• **Yapılacak iş**:
Aşağıdaki köşe yazısı şu ifadelerle örtüşüyor mu? 1. Tillerson açıklamasını Türkiye'ye geldikten sonra yapmıştır. 2. ABD Savunma Bakanı Mattias, Canikli ile Brüksel'de konuşmuştur. 3. Tillerson'a göre YPG'ye ağır silah verilmemiştir. Her biri için evet ya da hayır deyin ve kararı belirleyen sözleri yazıdan aynen aktarın.

• **Sayfa alıntısı**:
----

Korkusuz
Ümit Zileli

Afrin’deki tuzak bu muydu yoksa?!..

Bir başka deyişle “Kendim ettim, kendim buldum” şarkısı mı gündemde?..
Aslında, oyunu tüm safhaları ve piyonları ile görebilmek için geçen haftaya dönmek gerekiyor... Türkiye’nin önemli bir konuğu vardı; ABD Dışişleri Bakanı Rex Tillerson! Türkiye’ye gelmeden hemen önce kargaları güldürecek şu açıklamayı yapmıştı:
-YPG’ye (siz PYD/PKK olarak anlayın lütfen!) verdiğimiz ağır silah yok. Bu nedenle geri alınacak bir şey de yok!..
Güler misiniz, ağlar mısınız! Aynı sıralarda Brüksel’de ABD Savunma Bakanı Mattias, bizim Savunma Bakanı Canikli’ye aynen şöyle diyordu:
-Ağır silahları geri almak için ciddi bir çalışma yürütüyoruz!..

----

• **Veriler**:

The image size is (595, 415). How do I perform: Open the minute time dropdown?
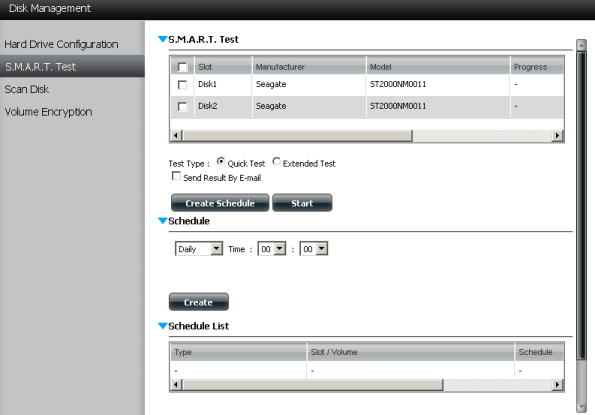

----

• **Görev yanıtı**:
1. Hayır: "Türkiye’ye gelmeden hemen önce kargaları güldürecek şu açıklamayı yapmıştı"
2. Evet: "Aynı sıralarda Brüksel’de ABD Savunma Bakanı Mattias, bizim Savunma Bakanı Canikli’ye aynen şöyle diyordu"
3. Evet: "YPG’ye (siz PYD/PKK olarak anlayın lütfen!) verdiğimiz ağır silah yok."